*WORK ITEM:* Copy the records below verbatim, from the first line through the line containing "Click the 4P green slime avatar", inclusive, and output nothing else.

*GIVEN RECORDS:*
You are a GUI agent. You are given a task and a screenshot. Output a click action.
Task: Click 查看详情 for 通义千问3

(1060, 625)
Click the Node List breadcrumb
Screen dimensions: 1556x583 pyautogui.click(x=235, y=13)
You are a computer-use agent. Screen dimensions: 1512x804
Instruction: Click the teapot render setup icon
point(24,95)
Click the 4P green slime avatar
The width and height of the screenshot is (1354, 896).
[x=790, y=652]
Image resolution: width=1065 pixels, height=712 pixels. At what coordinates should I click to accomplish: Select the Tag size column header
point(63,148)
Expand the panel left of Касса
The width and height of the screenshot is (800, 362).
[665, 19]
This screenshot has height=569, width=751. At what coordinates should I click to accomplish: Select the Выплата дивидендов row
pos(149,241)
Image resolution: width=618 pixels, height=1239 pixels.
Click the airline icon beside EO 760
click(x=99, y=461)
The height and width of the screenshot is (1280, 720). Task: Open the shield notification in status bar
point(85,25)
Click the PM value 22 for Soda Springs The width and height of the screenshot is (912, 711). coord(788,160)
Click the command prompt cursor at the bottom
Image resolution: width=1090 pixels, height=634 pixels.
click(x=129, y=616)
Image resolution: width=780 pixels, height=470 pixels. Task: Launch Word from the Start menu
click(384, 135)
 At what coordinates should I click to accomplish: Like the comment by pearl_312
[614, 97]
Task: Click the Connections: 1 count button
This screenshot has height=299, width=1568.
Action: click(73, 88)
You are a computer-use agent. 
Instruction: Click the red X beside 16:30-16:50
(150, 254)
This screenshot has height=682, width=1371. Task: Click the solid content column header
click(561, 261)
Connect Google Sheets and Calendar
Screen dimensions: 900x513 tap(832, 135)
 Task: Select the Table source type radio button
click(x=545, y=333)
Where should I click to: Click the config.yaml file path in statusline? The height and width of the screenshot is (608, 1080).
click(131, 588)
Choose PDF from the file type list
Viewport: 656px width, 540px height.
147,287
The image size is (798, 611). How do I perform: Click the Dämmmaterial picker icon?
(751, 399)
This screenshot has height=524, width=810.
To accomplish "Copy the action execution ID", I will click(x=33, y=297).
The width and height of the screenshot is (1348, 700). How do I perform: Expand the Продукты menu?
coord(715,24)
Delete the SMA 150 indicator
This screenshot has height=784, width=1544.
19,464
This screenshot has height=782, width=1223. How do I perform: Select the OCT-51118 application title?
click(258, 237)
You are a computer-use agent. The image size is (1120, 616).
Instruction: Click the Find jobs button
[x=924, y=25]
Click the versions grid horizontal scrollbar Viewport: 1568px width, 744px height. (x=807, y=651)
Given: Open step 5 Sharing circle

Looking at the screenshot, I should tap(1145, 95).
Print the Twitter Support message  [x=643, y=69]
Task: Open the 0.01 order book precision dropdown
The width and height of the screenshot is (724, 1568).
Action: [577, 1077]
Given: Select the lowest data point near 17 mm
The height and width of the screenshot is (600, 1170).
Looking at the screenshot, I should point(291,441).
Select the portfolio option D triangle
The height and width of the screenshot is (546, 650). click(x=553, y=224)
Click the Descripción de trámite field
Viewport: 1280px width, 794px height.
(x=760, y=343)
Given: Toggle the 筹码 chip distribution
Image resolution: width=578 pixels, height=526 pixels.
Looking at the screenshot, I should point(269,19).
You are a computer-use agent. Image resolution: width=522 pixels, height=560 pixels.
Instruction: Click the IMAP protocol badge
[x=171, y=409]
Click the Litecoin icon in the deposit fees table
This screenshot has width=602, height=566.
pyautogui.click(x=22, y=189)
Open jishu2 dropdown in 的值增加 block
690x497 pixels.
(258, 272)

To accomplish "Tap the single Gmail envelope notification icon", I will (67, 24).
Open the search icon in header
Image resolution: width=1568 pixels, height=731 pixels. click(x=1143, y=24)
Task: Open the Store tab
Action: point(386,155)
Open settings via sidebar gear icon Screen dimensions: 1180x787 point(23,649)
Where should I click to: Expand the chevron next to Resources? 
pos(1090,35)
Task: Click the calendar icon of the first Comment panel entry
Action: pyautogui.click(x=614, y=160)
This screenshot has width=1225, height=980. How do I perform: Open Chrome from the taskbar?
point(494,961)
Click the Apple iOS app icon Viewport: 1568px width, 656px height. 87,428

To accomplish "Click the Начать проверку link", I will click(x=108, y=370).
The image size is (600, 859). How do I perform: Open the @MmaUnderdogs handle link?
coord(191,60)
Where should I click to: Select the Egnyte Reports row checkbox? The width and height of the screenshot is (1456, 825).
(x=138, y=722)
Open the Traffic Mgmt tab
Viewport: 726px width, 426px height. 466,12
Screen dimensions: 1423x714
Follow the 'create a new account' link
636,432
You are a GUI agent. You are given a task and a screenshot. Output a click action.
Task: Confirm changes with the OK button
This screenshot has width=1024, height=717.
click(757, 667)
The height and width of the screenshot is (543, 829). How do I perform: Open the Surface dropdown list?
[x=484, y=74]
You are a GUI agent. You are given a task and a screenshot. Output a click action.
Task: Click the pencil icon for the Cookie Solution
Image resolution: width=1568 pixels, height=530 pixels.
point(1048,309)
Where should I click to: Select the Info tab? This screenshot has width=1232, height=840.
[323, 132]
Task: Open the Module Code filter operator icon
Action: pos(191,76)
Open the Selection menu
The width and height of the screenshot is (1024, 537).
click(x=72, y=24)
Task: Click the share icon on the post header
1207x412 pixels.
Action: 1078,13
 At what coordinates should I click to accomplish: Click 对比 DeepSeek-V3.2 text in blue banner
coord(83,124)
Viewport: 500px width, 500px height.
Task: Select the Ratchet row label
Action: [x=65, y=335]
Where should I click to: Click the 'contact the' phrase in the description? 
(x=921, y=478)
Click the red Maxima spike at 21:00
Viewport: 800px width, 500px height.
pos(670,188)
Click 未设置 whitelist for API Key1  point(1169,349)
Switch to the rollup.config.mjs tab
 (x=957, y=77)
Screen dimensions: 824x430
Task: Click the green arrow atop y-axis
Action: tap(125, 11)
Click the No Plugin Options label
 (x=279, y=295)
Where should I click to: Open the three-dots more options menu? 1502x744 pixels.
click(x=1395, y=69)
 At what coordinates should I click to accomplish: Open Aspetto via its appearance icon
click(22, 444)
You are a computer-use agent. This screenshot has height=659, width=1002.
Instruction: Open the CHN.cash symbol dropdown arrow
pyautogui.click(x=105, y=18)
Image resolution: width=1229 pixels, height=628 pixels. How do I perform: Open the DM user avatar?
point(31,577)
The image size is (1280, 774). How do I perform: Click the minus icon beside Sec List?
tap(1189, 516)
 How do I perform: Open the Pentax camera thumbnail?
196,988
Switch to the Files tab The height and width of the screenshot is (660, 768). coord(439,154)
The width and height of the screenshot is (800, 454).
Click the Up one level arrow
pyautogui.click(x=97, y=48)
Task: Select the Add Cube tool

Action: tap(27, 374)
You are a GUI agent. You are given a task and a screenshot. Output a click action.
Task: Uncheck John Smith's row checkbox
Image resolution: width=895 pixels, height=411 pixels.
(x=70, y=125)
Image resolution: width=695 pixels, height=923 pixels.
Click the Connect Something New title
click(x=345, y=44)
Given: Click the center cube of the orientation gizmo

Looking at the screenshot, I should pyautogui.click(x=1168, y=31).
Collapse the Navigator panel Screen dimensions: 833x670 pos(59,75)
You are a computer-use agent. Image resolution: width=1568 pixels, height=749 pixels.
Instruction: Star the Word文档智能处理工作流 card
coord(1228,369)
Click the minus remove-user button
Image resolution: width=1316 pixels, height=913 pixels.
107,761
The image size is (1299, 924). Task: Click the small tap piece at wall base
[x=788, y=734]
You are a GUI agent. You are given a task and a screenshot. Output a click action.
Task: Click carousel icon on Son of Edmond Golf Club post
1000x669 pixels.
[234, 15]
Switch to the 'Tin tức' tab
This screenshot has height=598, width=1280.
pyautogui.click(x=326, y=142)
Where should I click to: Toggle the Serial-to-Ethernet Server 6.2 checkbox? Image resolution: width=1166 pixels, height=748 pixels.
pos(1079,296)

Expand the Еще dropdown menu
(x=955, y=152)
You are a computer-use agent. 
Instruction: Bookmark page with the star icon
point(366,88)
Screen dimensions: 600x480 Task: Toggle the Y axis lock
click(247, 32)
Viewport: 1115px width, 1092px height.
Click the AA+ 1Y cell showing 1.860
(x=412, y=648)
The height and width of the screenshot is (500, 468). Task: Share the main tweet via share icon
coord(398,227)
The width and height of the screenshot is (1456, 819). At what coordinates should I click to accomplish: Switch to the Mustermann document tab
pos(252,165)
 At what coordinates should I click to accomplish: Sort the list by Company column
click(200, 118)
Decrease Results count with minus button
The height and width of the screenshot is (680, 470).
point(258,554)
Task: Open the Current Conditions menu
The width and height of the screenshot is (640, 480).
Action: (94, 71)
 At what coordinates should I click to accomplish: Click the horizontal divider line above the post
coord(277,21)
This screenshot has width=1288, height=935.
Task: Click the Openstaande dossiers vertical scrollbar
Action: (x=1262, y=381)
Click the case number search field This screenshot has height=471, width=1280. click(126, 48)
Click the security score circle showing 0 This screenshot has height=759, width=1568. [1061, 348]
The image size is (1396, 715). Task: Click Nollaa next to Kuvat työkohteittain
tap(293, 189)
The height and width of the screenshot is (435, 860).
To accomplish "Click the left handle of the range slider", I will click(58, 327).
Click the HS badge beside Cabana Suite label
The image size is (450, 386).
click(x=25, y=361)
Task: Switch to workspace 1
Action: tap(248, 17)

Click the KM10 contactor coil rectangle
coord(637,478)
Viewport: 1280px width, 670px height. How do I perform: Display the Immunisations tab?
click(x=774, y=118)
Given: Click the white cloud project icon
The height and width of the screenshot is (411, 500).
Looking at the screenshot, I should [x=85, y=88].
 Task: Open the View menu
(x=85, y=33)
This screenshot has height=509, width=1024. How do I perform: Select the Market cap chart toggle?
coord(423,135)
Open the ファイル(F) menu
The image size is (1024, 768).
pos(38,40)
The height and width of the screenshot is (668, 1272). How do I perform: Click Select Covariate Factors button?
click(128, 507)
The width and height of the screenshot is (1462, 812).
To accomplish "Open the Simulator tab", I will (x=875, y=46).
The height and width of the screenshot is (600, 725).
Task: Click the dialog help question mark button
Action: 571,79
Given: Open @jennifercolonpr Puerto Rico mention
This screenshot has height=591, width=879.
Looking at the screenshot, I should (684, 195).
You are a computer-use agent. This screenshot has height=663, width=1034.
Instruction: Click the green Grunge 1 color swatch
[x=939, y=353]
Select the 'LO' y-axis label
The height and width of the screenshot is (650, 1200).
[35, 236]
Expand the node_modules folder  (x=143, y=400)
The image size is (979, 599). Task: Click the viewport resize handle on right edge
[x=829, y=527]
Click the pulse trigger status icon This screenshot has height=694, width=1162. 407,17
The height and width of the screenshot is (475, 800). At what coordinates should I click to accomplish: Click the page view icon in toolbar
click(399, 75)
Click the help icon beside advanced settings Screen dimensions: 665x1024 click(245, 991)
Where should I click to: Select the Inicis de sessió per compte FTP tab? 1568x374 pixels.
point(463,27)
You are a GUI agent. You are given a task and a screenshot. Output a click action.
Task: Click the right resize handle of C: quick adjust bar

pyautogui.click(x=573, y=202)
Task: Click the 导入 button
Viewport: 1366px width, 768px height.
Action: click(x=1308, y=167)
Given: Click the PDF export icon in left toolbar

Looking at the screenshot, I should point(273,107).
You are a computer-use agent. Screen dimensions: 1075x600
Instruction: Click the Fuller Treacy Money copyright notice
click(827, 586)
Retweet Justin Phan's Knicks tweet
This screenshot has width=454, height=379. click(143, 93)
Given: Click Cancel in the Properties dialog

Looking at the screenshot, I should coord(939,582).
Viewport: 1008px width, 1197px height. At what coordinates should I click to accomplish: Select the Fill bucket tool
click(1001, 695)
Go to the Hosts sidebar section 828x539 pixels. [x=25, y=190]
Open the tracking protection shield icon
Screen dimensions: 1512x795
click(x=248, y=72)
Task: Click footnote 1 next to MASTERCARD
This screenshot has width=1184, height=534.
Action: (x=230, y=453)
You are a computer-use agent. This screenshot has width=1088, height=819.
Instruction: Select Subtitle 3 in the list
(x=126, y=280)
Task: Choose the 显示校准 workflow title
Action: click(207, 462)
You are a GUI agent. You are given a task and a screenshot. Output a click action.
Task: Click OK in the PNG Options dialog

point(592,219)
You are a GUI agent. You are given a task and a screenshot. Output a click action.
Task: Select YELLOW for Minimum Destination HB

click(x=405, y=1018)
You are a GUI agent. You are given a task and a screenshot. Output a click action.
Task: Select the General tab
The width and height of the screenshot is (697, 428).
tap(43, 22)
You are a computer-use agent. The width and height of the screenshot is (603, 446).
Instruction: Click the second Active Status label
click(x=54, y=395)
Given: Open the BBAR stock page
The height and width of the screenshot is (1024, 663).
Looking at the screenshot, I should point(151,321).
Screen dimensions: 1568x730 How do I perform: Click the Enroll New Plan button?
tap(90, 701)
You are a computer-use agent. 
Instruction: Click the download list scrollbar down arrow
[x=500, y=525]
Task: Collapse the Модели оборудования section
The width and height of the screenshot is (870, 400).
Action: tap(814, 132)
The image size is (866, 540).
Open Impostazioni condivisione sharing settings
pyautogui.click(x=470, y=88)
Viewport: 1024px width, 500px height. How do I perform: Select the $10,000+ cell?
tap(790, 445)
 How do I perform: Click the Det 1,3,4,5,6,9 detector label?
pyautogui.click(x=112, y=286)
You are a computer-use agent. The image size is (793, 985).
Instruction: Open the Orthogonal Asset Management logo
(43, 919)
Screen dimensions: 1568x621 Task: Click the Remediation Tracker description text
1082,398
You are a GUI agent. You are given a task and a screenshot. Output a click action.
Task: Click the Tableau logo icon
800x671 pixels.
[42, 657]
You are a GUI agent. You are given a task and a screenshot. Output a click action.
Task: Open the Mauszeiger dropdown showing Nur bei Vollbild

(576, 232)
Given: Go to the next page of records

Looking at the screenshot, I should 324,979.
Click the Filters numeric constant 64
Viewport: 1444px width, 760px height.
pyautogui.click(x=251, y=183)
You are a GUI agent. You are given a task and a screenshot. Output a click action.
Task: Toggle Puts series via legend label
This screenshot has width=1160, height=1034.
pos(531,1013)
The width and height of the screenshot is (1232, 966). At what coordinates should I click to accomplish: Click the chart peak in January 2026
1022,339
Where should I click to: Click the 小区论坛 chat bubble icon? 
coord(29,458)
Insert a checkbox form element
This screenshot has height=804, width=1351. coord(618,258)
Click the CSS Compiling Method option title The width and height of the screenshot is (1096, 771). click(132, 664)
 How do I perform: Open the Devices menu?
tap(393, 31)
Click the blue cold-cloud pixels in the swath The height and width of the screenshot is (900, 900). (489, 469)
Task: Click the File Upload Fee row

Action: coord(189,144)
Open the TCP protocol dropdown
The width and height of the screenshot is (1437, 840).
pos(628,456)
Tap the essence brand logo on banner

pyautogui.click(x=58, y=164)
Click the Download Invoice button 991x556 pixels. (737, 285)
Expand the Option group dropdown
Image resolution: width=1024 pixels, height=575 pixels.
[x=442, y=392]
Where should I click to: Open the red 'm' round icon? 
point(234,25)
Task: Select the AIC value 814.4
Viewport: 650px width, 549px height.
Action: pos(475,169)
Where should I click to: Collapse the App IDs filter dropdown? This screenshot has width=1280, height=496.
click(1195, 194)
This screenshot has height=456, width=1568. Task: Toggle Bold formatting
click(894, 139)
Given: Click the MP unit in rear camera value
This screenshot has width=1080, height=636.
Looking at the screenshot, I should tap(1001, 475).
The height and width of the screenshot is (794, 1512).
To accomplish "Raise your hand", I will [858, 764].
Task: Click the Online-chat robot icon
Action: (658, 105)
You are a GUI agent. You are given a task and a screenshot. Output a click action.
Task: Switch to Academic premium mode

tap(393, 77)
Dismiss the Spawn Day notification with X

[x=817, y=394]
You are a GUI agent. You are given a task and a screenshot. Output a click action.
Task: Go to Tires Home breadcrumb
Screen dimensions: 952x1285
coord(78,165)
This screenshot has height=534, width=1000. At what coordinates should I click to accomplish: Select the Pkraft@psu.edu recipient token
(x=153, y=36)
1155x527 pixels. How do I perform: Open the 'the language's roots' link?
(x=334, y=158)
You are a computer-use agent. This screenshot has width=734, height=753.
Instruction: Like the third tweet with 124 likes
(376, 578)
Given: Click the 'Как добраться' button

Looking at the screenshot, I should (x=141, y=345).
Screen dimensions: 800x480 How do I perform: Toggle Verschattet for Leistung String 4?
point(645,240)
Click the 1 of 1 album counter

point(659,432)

*ANSWER SPACE:*
You are a GUI agent. You are given a task and a screenshot. Output a click action.
Task: Click 查看详情 for 通义千问3

(1060, 625)
Click the Node List breadcrumb
Screen dimensions: 1556x583 pyautogui.click(x=235, y=13)
You are a computer-use agent. Screen dimensions: 1512x804
Instruction: Click the teapot render setup icon
point(24,95)
Click the 4P green slime avatar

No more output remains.